-- Opening Marker --

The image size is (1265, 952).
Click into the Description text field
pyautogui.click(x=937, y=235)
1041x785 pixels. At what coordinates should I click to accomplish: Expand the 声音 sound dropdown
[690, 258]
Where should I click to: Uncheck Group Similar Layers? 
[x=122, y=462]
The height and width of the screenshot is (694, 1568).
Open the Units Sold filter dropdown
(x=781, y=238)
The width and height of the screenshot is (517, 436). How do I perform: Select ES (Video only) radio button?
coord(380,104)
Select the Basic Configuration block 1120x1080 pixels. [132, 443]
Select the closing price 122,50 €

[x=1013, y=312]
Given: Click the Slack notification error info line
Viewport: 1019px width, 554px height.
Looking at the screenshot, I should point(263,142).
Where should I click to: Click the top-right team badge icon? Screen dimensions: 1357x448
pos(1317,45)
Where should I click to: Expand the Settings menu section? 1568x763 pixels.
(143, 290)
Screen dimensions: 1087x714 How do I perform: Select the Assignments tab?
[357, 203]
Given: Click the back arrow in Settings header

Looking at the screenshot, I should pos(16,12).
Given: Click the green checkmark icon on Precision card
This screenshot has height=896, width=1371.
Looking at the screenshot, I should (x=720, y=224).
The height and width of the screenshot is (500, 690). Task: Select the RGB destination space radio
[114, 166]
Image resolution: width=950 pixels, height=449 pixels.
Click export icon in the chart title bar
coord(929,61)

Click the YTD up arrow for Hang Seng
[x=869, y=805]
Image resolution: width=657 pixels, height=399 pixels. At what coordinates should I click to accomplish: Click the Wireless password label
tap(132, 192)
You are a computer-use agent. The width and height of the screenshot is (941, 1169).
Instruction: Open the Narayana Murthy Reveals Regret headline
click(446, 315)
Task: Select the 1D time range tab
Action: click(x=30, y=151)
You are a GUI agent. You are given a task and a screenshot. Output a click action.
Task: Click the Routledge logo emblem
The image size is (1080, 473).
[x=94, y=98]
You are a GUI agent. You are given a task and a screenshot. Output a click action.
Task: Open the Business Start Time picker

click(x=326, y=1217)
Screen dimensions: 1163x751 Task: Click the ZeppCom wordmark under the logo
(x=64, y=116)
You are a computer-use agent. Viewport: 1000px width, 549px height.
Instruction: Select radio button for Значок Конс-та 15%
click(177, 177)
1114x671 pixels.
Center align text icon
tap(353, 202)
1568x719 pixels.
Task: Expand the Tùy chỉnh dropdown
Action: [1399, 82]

-- Closing Marker --

Task statement: The output should be the entire listing, exactly as it is.

Output of the task:
The image size is (1265, 952).
Click into the Description text field
pyautogui.click(x=937, y=235)
1041x785 pixels. At what coordinates should I click to accomplish: Expand the 声音 sound dropdown
[690, 258]
Where should I click to: Uncheck Group Similar Layers? 
[x=122, y=462]
The height and width of the screenshot is (694, 1568).
Open the Units Sold filter dropdown
(x=781, y=238)
The width and height of the screenshot is (517, 436). How do I perform: Select ES (Video only) radio button?
coord(380,104)
Select the Basic Configuration block 1120x1080 pixels. [132, 443]
Select the closing price 122,50 €

[x=1013, y=312]
Given: Click the Slack notification error info line
Viewport: 1019px width, 554px height.
Looking at the screenshot, I should point(263,142).
Where should I click to: Click the top-right team badge icon? Screen dimensions: 1357x448
pos(1317,45)
Where should I click to: Expand the Settings menu section? 1568x763 pixels.
(143, 290)
Screen dimensions: 1087x714 How do I perform: Select the Assignments tab?
[357, 203]
Given: Click the back arrow in Settings header

Looking at the screenshot, I should pos(16,12).
Given: Click the green checkmark icon on Precision card
This screenshot has height=896, width=1371.
Looking at the screenshot, I should (x=720, y=224).
The height and width of the screenshot is (500, 690). Task: Select the RGB destination space radio
[114, 166]
Image resolution: width=950 pixels, height=449 pixels.
Click export icon in the chart title bar
coord(929,61)

Click the YTD up arrow for Hang Seng
[x=869, y=805]
Image resolution: width=657 pixels, height=399 pixels. At what coordinates should I click to accomplish: Click the Wireless password label
tap(132, 192)
You are a computer-use agent. The width and height of the screenshot is (941, 1169).
Instruction: Open the Narayana Murthy Reveals Regret headline
click(446, 315)
Task: Select the 1D time range tab
Action: click(x=30, y=151)
You are a GUI agent. You are given a task and a screenshot. Output a click action.
Task: Click the Routledge logo emblem
The image size is (1080, 473).
[x=94, y=98]
You are a GUI agent. You are given a task and a screenshot. Output a click action.
Task: Open the Business Start Time picker

click(x=326, y=1217)
Screen dimensions: 1163x751 Task: Click the ZeppCom wordmark under the logo
(x=64, y=116)
You are a computer-use agent. Viewport: 1000px width, 549px height.
Instruction: Select radio button for Значок Конс-та 15%
click(177, 177)
1114x671 pixels.
Center align text icon
tap(353, 202)
1568x719 pixels.
Task: Expand the Tùy chỉnh dropdown
Action: [1399, 82]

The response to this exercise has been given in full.